Turkey signs $3.5 bln deal for Sikorsky helicopters
KONYA – Reuters
A Black Hawk helicopter owned by the Israeli Air Force is seen in this file photo. Turkey has signed a $3.5-billion deal to buy a version of Sikorsky’s Black Hawk. REUTERS photo
Turkey signed a deal worth $3.5 billion on Feb. 21 to buy helicopters from United Technologies Corp’s Sikorsky Aircraft unit, finalizing an order originally agreed upon in 2011, the prime minister said.The agreement includes options that analysts say could result in billions of dollars of additional orders over the next three decades.
The 109 helicopters, a version of Sikorsky’s popular Black Hawk, will be assembled in Turkey. The main contractor is Turkish Aerospace Industries with components to be supplied by Sikorsky, Aselsan and other Turkish companies.

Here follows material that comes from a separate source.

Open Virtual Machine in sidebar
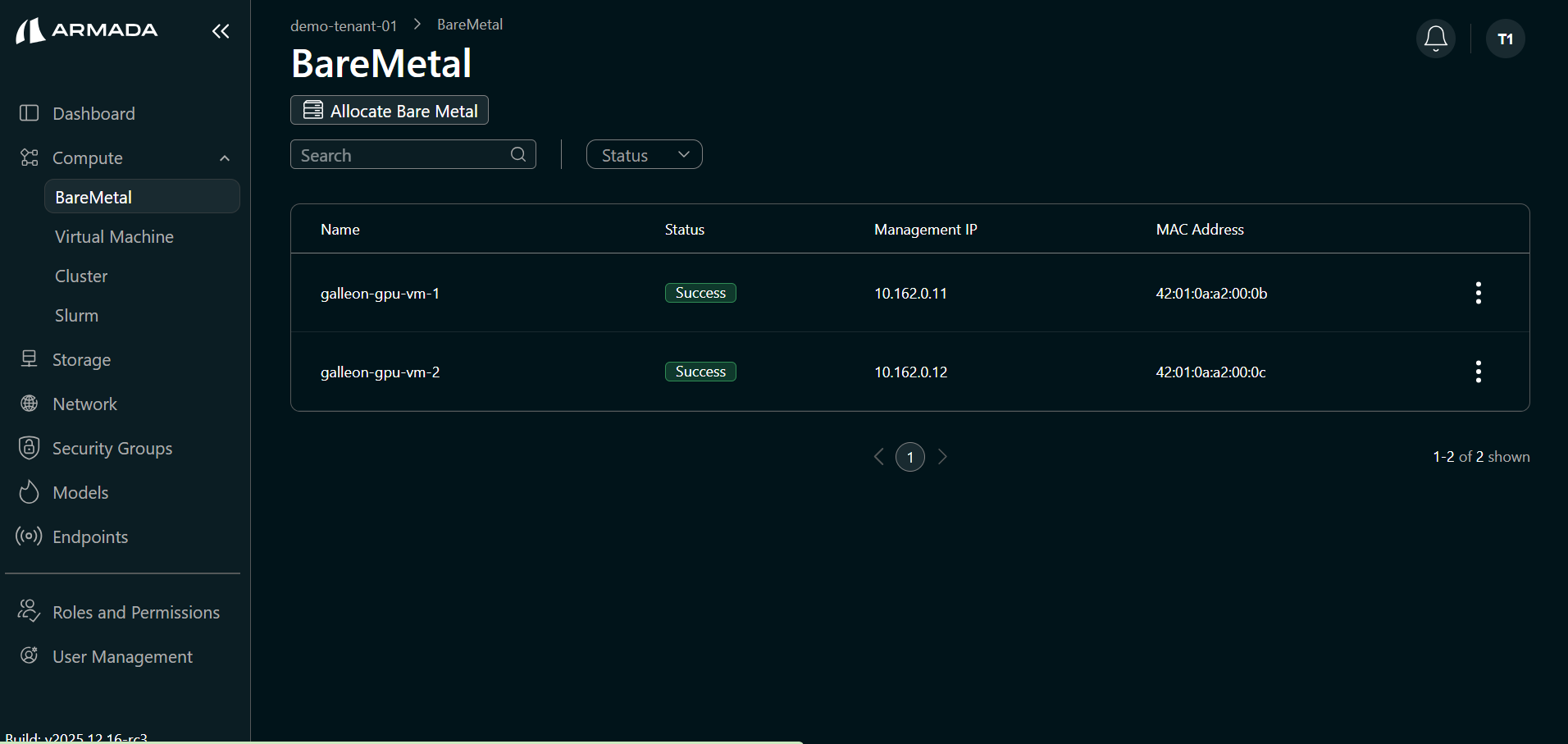The height and width of the screenshot is (744, 1568). 114,237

Sikorsky said the deal marked the start of an important partnership with Turkish industry. “Turkey is such an important market in terms of being a large customer, and it is also strategically important in terms of who they are in the world,” Sikorsky President Mick Maurer said in a telephone interview.

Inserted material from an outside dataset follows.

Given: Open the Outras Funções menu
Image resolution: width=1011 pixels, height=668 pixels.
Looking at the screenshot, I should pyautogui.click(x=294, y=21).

He said the agreement would allow Turkish industry to develop the capability to produce nearly every part of the helicopter, including a newly designed Turkish cockpit.

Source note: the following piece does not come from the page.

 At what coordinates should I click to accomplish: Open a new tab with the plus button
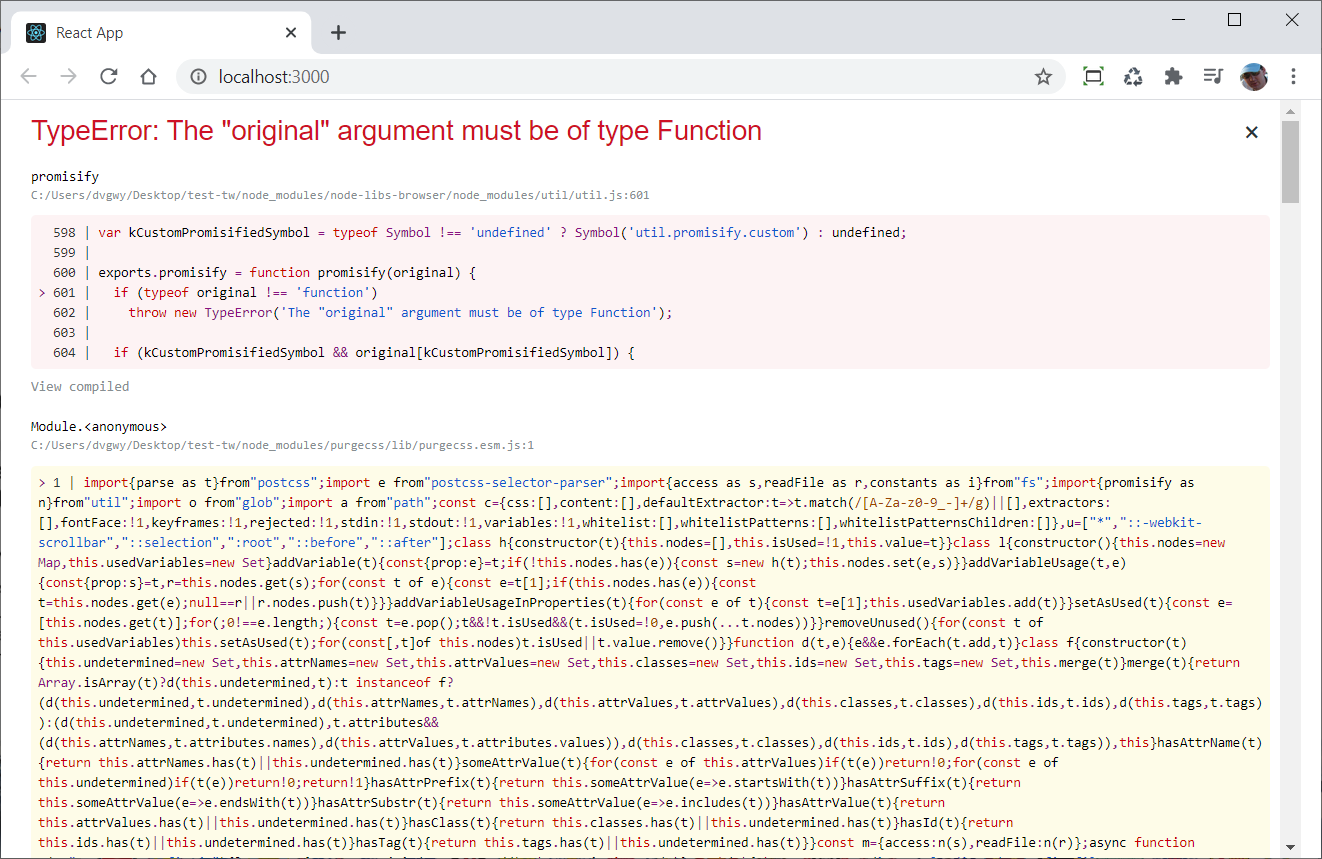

Maurer declined to give many details about the new agreement but said it would give his company a second source for many of the helicopter’s components.
He said Sikorsky would work with Turkey to market the international version of the Black Hawk in other countries, leveraging Turkey’s existing relationships in those areas and generating additional orders for Turkish suppliers.
“We’re going out arm in arm, as we bring in other sales outside of Turkey that will be supplied by the new supply chain,” Maurer said.
Maurer said the company expected continued demand for the helicopter in Asia, the Middle East and Europe.
Even if the co-marketing efforts do not pan out, the deal still gives Sikorsky access to “one of the biggest export helicopter markets in the world,” said aerospace analyst Richard Aboulafia. “Turkey has requirements that go way beyond these numbers,” he said. Virginia-based defense consultant Jim McAleese said the deal would help Sikorsky weather a downturn in U.S. helicopter orders and underscored the “franchise value” of the company just weeks after speculation that United Technologies could spin it off as a low-value asset.
“This could not have come at a better time,” McAleese said. Despite the deal, Sikorsky on Feb. 21 announced it would begin laying off 600 workers in coming weeks, citing continued “challenging and unstable economic conditions.”
Sam Mehta, president of Sikorsky’s Defense Systems and Services division, said the deal marked the start of a 30-year relationship, and included options for a wide range of Turkish government agencies to buy versions of the helicopter. It also opened opportunities for servicing and repairing the helicopters, he said.